I dabbed her tears away with Kleenex and kissed the places where the drops had rested. I liked the way her breath smelled when we awakened. She gave me her wedding ring to wear on my thumb. I gave her salted peanuts in small packages. I opened the packages with my teeth and handed them to her. I liked her smile, a little cockeyed, and her even teeth. She told me she liked my toes, and she did the little piggie game for me. I gave her some peace of mind, I think. She liked to comb my hair out by the window. We liked to walk together in the courtyard, making no show of affection but enjoying the looks of the others who knew about us. We liked it that they really didn’t know anything at all. She gave me kisses in the palms of my hands.

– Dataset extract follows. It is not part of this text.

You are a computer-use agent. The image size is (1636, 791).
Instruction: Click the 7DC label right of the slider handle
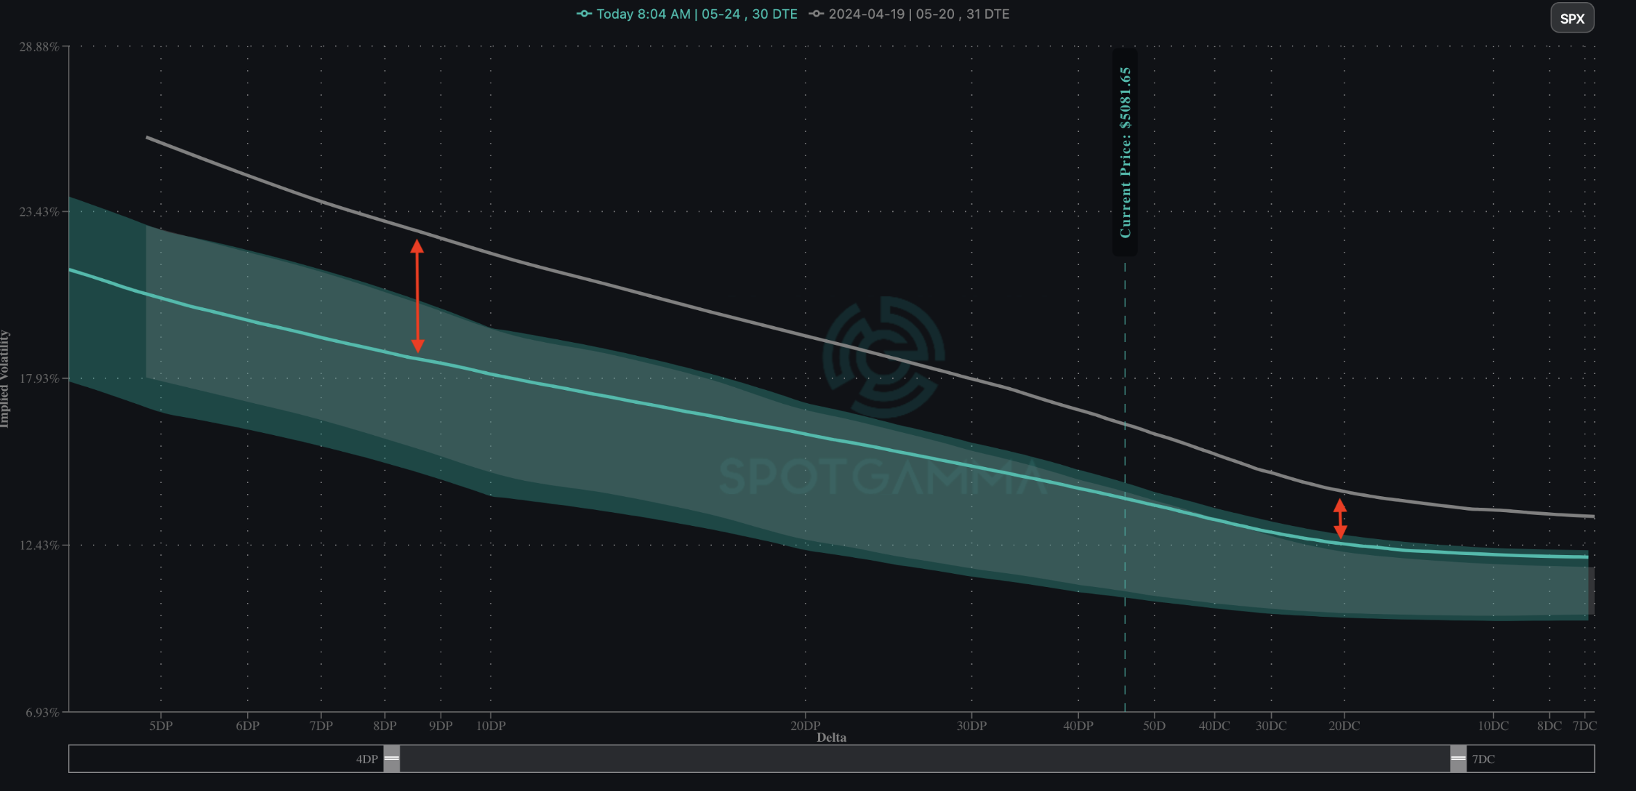(x=1483, y=759)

I gave her a picture of myself to carry in her pocket. I cut the man out of it with scissors. She liked to brush against me secretly in public. I enjoyed it when she lifted me off the bed and sat me up. I rocked her in my arms when she got sick and fearful. We had secret names for each other, different ones we didn’t think were silly. I gave her pieces of hard candy. She told me she was in love with me and made a small occasion out of saying it. I liked the feel of the thickness of her ankles, holding them when I rubbed her feet. We liked to stand together at the window. She gave me a hanky she had embroidered: a crewelwork crown of red vines and a small blue flower in the corner. I gave her a peach when I got it. She said she liked the way my teeth felt under my tongue. She gave me a felt bookmark with a prayer on it. I liked to look up and see her listening hard when I read to her. She mouthed the words of repeated passages. She fluffed the pillows for me.